* SOURCE DATA:
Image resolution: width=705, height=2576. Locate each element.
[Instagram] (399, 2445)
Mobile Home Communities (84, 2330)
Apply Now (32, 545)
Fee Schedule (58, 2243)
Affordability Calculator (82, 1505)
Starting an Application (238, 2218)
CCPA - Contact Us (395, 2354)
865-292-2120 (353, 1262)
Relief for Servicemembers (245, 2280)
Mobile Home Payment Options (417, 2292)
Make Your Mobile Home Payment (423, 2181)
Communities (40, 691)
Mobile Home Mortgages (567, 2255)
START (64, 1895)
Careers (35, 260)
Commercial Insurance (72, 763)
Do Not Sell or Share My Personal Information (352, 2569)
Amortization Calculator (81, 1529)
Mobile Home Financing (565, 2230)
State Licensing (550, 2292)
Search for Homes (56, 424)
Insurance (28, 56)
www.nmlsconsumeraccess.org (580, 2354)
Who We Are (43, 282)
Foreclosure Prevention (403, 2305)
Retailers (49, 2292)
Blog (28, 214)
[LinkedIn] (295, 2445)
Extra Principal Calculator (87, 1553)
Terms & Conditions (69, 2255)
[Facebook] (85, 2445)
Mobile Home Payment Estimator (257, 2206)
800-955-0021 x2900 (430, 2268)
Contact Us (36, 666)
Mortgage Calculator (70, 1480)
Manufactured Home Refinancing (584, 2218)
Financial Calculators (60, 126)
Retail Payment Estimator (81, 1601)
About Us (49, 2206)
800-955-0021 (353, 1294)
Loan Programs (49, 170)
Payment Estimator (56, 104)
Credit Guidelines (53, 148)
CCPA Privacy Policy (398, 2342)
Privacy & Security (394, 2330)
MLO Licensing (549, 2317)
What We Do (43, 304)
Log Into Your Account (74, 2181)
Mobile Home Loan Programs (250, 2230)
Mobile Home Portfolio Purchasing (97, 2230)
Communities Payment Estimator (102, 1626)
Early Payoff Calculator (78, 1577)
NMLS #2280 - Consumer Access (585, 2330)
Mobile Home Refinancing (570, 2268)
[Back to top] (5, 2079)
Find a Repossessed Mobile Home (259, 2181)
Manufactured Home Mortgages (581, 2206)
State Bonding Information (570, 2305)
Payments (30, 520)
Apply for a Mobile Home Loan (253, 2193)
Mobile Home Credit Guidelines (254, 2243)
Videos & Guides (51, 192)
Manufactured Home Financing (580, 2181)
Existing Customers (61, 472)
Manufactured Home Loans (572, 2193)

* WORK REQUIRED:
Go through the records and tally the lines that include "Credit". Write only the number.

* SOLUTION TO THIS PROBLEM:
2